Twitterで話題になっていて、売れているからなのか市内の本屋には在庫がなく、遠出したときに寄ったアニメイトで「『かぐや様は告らせたい』の赤坂アカが装画です!」とポップ付きで山積みされてました。赤坂アカ氏の名前を覚えた(いまさら)。目力の強い装画です。
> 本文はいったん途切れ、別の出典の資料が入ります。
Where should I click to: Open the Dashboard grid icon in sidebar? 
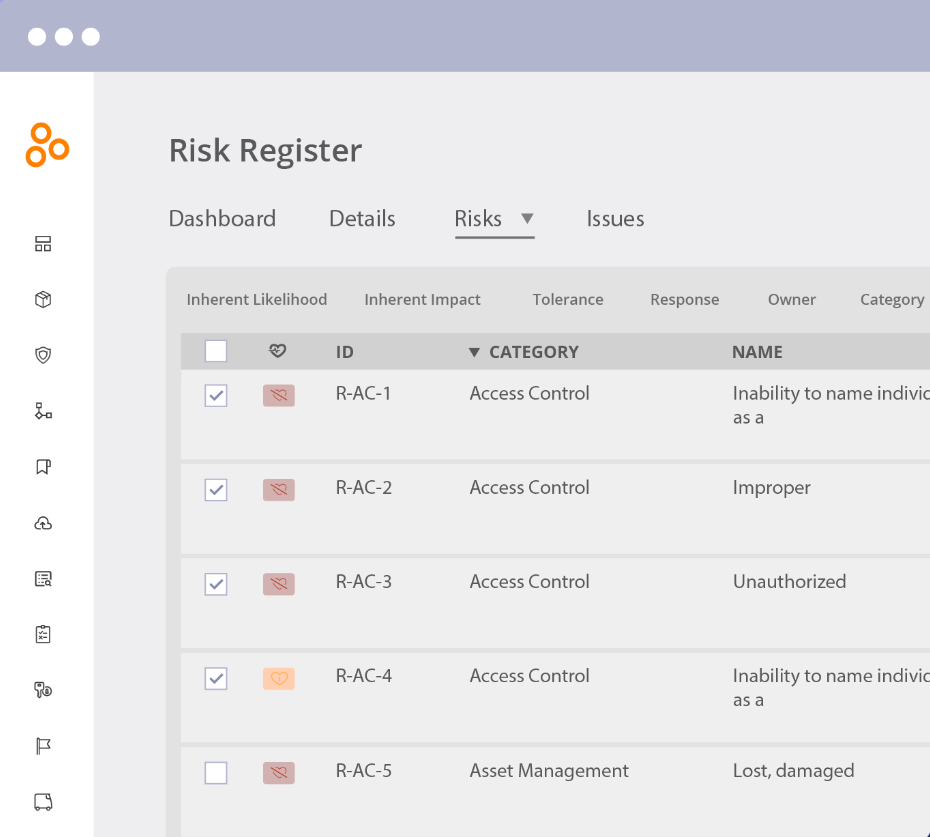click(x=45, y=243)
著者初の6篇からなる短編集。どの作品も説明なしで物語が始まるので、異世界設定を理解するまで時間がかかり、暗闇の中を手探りで進んで行くように読んでいって後半ようやく面白くなりました。10代の少年少女が主役っていうのが多い。海外SFは主役がオッサンばかりなので、久しぶりに今時の日本SFを読むとフレッシュに感じます。印象深かったのは下記の2作品。

 

『なめらかな世界と、その敵』
表題作は並行世界を切り替えていくのが当たり前の世界にいる女子高生のお話。SFって本当に設定が自由で、どんな世界でも創作できて素晴らしい。

 

『ひかりより速く、ゆるやかに』
災害というのか、修学旅行帰りの生徒を乗せた新幹線がとつぜん超低速化現象に襲われて、旅行に参加しなかったがゆえに被害を免れた2人が、原因解明に奮闘するお話。
SF設定が奇抜だと説明に追われて、登場人物の描写が適当なものもあったりするけれど、これは主人公達の内面をよく描けていたと思います。金髪のヤンキー女子いいね。
たしかに「のぞみ」は「ひかり」より速い、昔間違えて乗車して往生した(そういう話ではない)。